Neuf jours à la dérive en Méditerranée centrale sans aucune aide. Quatre-vingt-trois migrants ont dû attendre de longs jours en détresse avant de voir arriver une assistance.
Ce retard dans le sauvetage a provoqué la mort de 22 personnes originaires du Mali, dont trois enfants, a indiqué sur Twitter Safa Msheli, l’une des porte-parole de l’Organisation internationale des migrations (OIM).
Soixante-et-un exilés qui se trouvaient dans le même bateau ont survécu et ont été pris en charge par les garde-côtes libyens, vendredi 1er juillet. Certains étaient dans un état grave, souffrant de déshydratation et d’hypothermie. Trois ont été transférés à l’hôpital de Zaouia par le personnel de l’OIM présent au port. Les autres ont été envoyés dans des centres de détention libyens.
La plupart des rescapés sont maliens mais on compte aussi des Libériens, des Guinéens et des Sierra-Léonais.
Le canot avait quitté la ville de Zouara, ville de l’ouest libyen connue pour être un lieu de départ d’embarcations de migrants, le 22 juin.

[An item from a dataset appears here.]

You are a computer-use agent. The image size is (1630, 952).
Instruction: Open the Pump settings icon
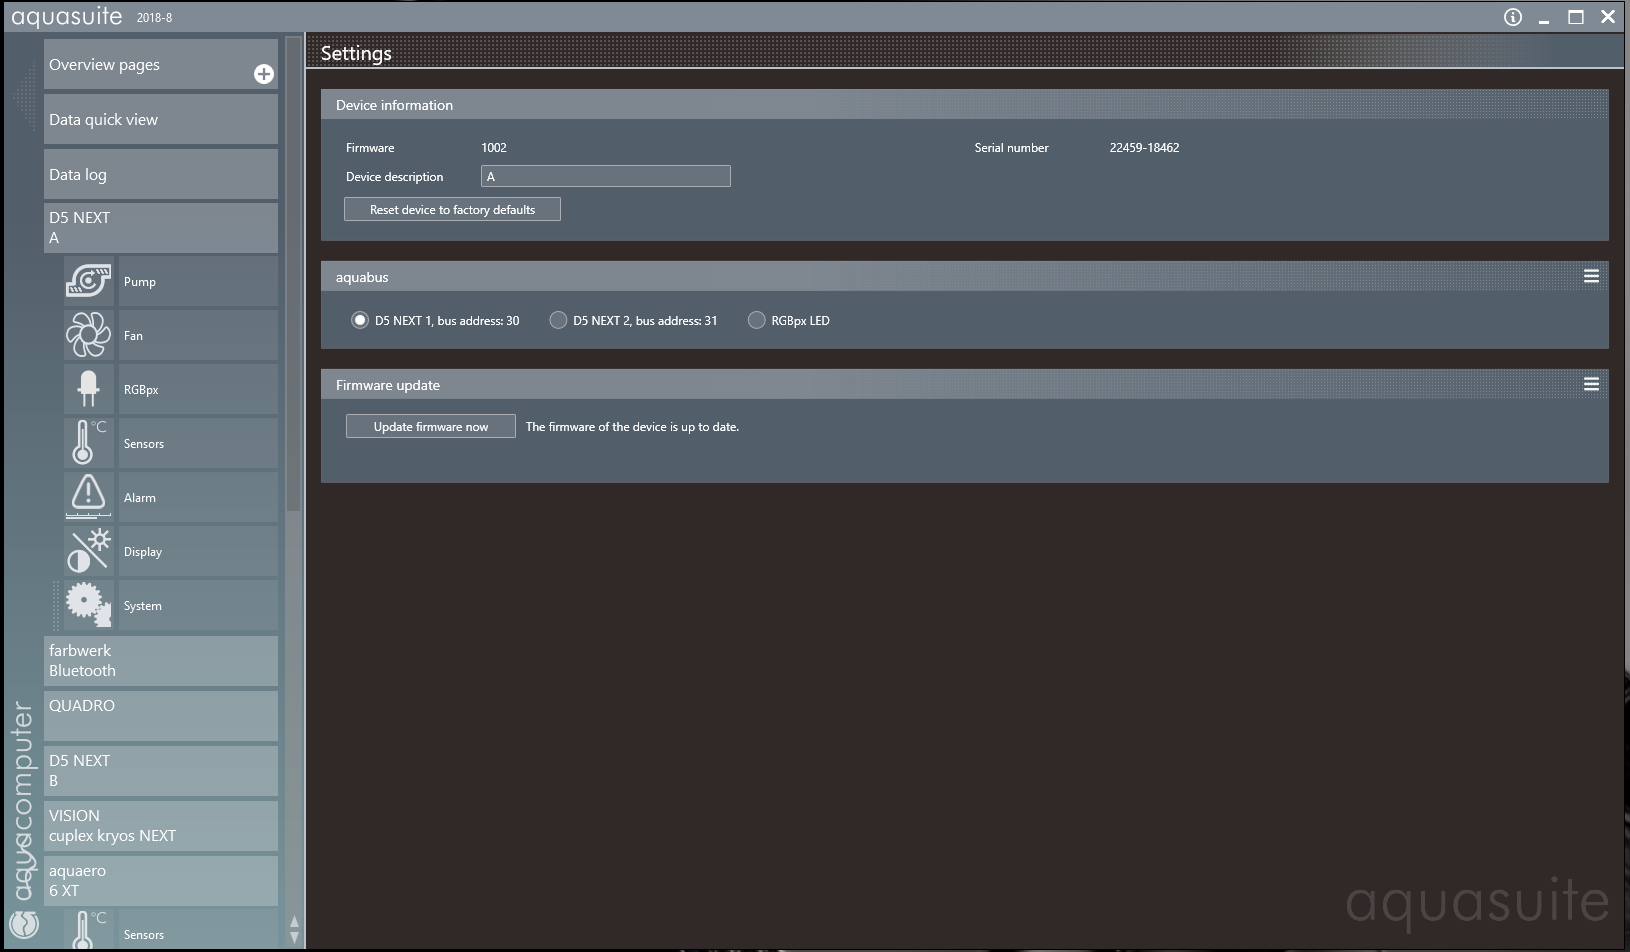(x=88, y=281)
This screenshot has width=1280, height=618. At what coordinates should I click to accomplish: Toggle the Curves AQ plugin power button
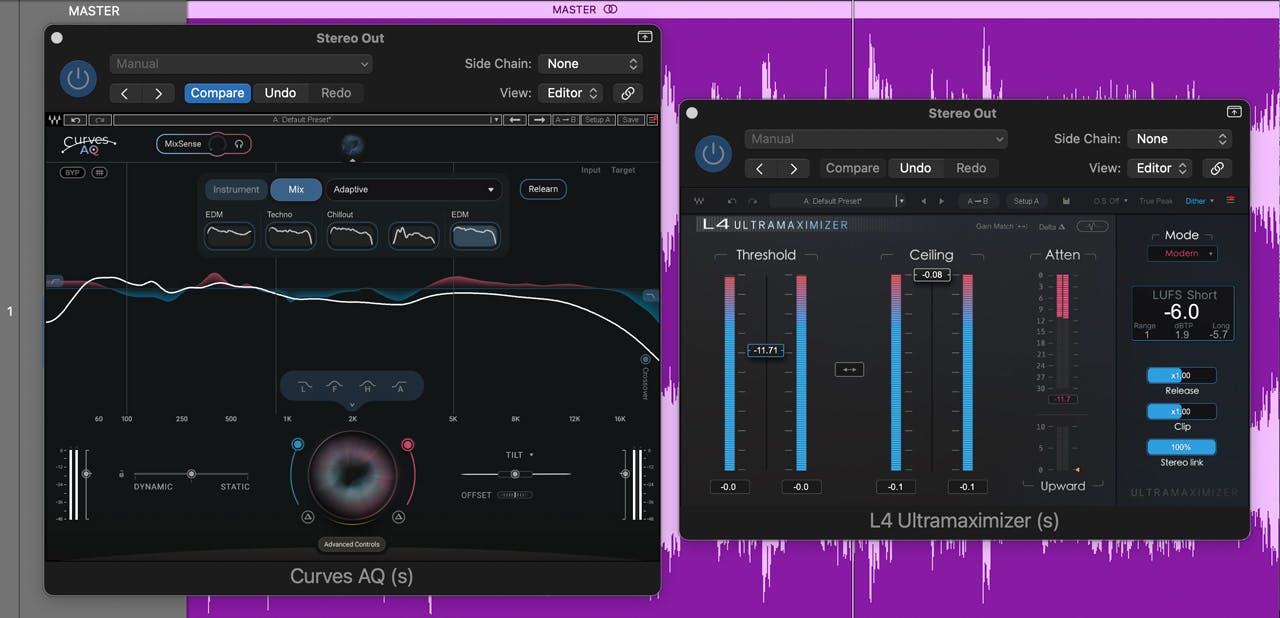pos(78,79)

“Ces morts pourraient être évités”
Flavio di Giacomo, porte-parole de l’OIM pour la Méditerranée, a estimé sur Twitter que “ces morts pourraient être évités”. Pour lui, “l’insuffisance du système de recherche et de sauvetage en [mer] est de plus en plus évidente”.
La zone de recherche et de sauvetage (SAR zone) au large de la Libye est, depuis plusieurs années, confiée à la Libye. L’Union européenne a signé un accord en 2016 avec les autorités du pays pour financer et former les garde-côtes libyens. En cinq ans, plus de 32 millions d’euros ont été alloués aux forces libyennes dans le but d’empêcher les exilés de rejoindre les côtes européennes, selon l’ONG Oxfam.

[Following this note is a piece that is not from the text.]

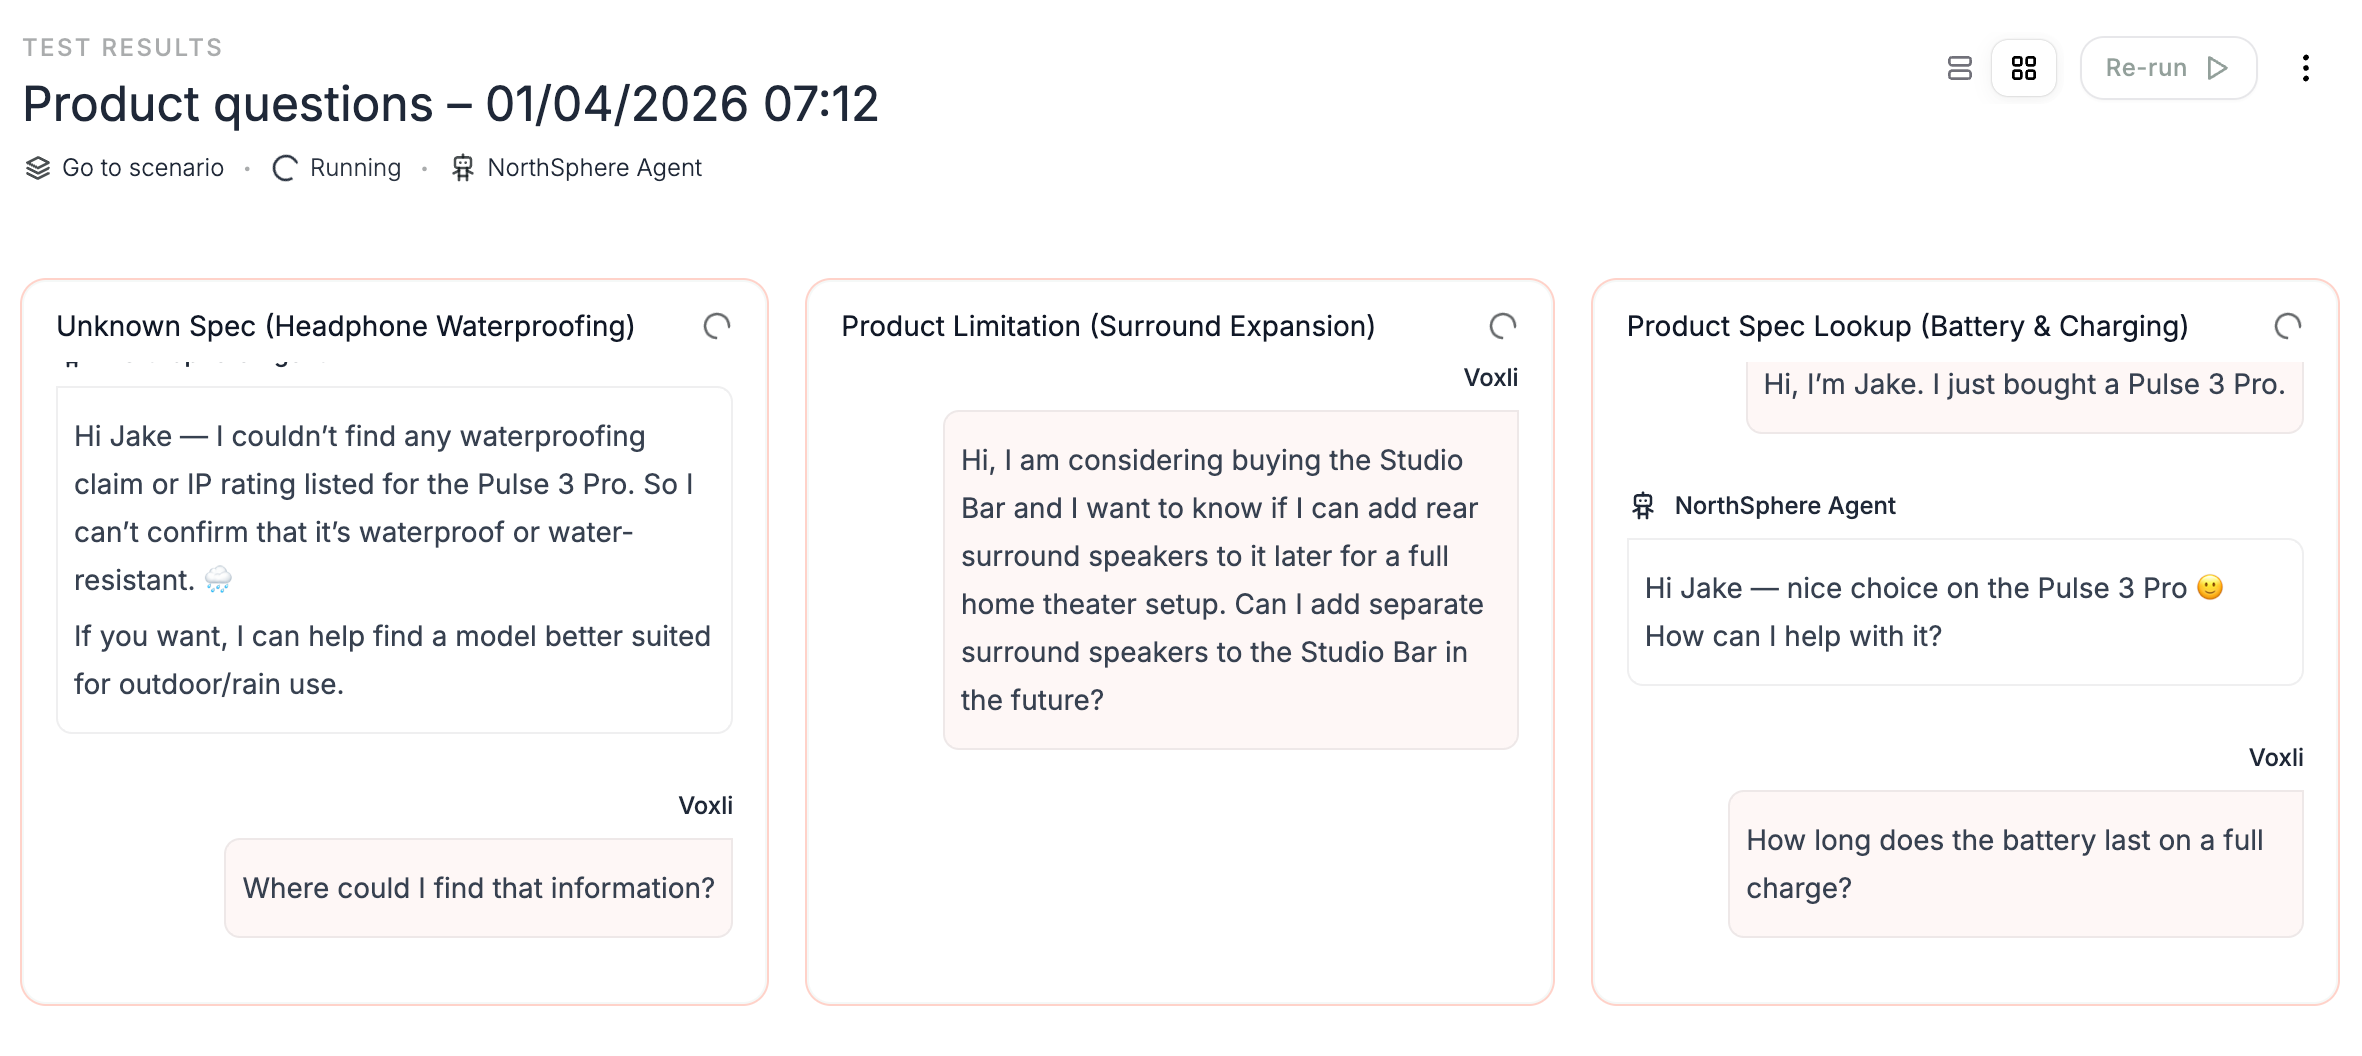The image size is (2362, 1056).
Task: Select the 'Where could I find that information?' message
Action: [478, 888]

Ce partenariat UE – Libye est largement critiqué par les organisations internationales, qui font état de violations des droits lors des interceptions de migrants en mer. Les garde-côtes libyens n’hésitent pas à faire usage de leurs armes pour stopper les embarcations et à menacer les navires de sauvetage qui sillonnent la zone. En février dernier, un migrant était mort et trois autres blessés après avoir été visés par des tirs des garde-côtes. L’embarcation dans laquelle ils se trouvaient tentaient d’échapper aux autorités libyennes, et au risque d’un renvoi dans les geôles du pays où les exilés sont victimes de maltraitance.
En début d’année, Berlin a annoncé cesser sa participation à la formation aux garde-côtes libyens, en raison du traitement infligé par ces derniers aux migrants dans le pays. “Le [nouveau] gouvernement allemand ne peut pas actuellement justifier la formation des garde-côtes libyens par les soldats allemands au vu du comportement inacceptable et répété d’individus membres des garde-côtes à l’égard des réfugiés et des migrants, et également à l’égard des organisations non-gouvernementales”, avait alors déclaré la porte-parole du ministère allemand des Affaires étrangères, Andrea Sasse.

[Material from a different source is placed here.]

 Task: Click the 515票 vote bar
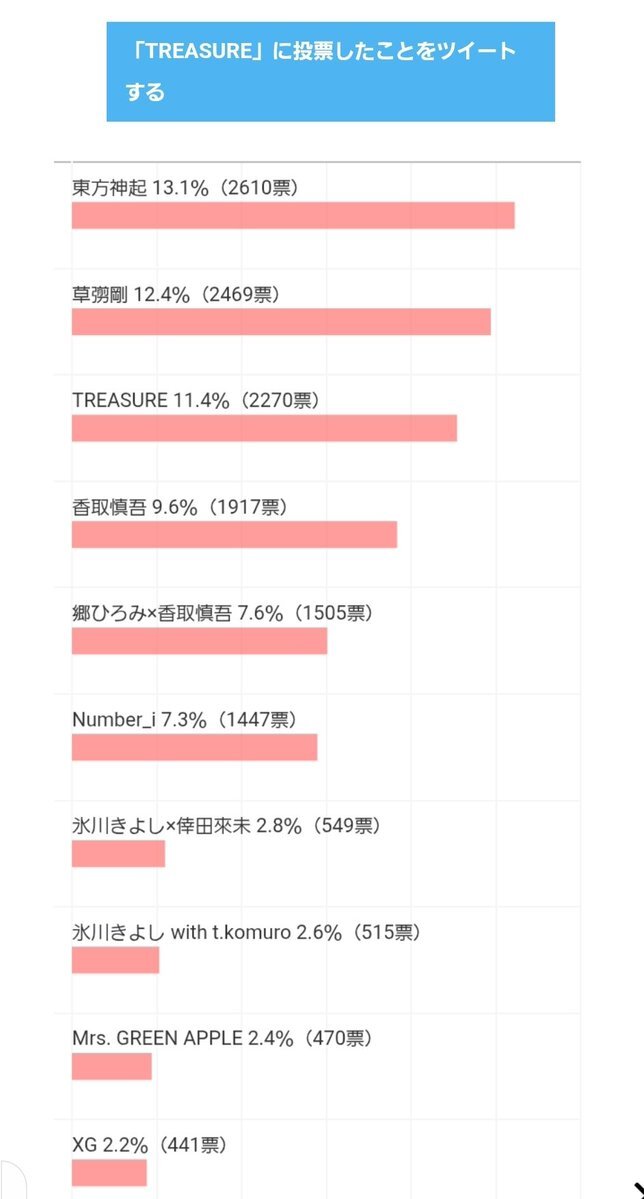coord(115,960)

Dans un rapport confidentiel que s’est procuré l’agence AP, l’UE a reconnu en janvier que les forces libyennes avaient eu recours à un “usage excessif de la force” envers les migrants et que certaines opérations en Méditerranée avaient été menées à l’encontre de la règlementation internationale. Sans pour autant interrompre leur aide financière et matérielle.
Depuis le début de l’année, au moins 777 personnes ont perdu la vie en Méditerranée centrale, en tentant de rejoindre l’Europe, d’après les chiffres de l’agence onusienne. L’an dernier, on comptait 1 553 décès dans cette zone maritime. Et depuis 2014, année du premier recensement de l’ONU, plus de 19 600 migrants sont morts lors de leur tentative de traversée.